On Local Economies
The "environmental crisis," in fact, can be solved only if people, individually and in their communities, recover responsibility for their thoughtlessly given proxies. If people begin the effort to take back into their own power a significant portion of their economic responsibility, then their inevitable first discovery is that the "environmental crisis" is no such thing; it is not a crisis of our environs or surroundings; it is a crisis of our lives as individuals, as family members, as community members, and as citizens. We have an "environmental crisis" because we have consented to an economy in which by eating, drinking, working, resting, traveling, and enjoying ourselves we are destroying the natural, the god-given world. ~ Wendell Berry, Orion Magazine 2001
Comments
Uh, oops..
I guess my first "accidental" post may present a more accurate representation of how I feel about the structure and operation of our current civilization.. What to say? or, where to start?
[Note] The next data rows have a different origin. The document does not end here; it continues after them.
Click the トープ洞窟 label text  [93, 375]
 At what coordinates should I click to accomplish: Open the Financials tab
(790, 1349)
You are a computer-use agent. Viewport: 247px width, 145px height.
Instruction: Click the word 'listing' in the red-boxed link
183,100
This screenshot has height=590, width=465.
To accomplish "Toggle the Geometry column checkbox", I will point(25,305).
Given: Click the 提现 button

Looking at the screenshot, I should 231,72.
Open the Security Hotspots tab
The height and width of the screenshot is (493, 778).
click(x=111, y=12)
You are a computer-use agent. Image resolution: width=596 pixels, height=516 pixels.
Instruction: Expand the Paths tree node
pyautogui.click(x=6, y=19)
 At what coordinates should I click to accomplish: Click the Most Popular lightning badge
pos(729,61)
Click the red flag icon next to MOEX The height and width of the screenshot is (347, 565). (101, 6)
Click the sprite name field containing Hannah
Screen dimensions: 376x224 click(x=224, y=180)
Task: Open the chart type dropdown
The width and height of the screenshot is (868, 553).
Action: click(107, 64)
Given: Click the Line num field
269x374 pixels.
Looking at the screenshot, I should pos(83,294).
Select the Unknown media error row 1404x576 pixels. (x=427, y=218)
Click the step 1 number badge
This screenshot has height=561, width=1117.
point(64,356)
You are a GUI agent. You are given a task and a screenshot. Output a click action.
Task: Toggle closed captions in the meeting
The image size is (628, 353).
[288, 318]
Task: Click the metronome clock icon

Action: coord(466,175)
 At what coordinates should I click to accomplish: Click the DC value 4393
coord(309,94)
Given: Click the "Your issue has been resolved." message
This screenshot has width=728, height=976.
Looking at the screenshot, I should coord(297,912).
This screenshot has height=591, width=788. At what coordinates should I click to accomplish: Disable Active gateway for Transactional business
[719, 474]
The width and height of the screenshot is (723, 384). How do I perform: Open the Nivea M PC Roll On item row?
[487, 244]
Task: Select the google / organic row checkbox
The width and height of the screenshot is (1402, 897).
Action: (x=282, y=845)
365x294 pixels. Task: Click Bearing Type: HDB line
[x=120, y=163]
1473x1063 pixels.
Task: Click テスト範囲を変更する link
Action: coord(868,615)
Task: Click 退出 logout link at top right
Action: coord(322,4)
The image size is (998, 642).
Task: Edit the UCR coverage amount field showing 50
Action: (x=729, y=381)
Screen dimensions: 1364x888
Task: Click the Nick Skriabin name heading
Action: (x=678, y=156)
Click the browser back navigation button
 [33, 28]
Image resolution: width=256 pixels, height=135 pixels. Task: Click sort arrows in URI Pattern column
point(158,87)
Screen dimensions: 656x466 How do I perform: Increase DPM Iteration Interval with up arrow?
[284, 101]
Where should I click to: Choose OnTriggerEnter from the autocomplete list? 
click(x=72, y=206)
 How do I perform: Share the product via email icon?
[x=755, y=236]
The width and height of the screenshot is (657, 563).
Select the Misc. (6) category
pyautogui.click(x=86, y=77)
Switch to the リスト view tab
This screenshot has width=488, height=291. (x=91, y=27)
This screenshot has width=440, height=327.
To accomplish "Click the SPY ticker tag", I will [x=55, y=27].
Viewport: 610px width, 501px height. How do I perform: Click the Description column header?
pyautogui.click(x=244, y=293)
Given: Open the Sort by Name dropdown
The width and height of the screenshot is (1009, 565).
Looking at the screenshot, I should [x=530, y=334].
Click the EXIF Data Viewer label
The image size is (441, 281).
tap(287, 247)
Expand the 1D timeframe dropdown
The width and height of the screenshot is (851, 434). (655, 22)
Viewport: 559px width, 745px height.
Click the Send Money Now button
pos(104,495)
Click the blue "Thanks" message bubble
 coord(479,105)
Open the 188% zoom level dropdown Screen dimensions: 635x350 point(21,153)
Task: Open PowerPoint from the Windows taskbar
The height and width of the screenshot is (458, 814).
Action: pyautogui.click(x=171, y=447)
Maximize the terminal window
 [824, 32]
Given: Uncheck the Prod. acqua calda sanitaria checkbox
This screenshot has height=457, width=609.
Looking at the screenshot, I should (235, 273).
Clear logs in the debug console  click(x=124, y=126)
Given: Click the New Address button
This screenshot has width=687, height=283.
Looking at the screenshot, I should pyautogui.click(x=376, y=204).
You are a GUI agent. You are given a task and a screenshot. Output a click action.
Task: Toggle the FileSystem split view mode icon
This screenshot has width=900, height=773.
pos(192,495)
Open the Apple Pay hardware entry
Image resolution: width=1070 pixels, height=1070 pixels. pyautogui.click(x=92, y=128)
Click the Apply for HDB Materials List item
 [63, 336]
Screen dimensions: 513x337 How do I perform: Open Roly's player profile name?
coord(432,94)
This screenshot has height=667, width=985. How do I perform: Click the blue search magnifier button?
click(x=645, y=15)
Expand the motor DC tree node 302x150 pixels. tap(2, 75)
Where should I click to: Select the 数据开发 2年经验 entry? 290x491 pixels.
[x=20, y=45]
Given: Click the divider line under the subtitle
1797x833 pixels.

Are we finally beginning to near an environmental awareness saturation point? Al Gore's global warming PSA, Daniel Quinn's Ishmael comparing our way of life to that of the first experimentors in mechanical flight.. we won't really know we're falling until we're inches from the ground, about to impact. What to do? Where to start?! GAR!
Posted by: Rick | September 2, 2006 12:10 AM
Fred, let's at least try to find a middle ground with the likes of "Natural Capitalism" by Paul Hawken. At least this book preserves the idea that self interest is the fundamental driver of human behavior. If you have the time to read this, then please let me know your thoughts.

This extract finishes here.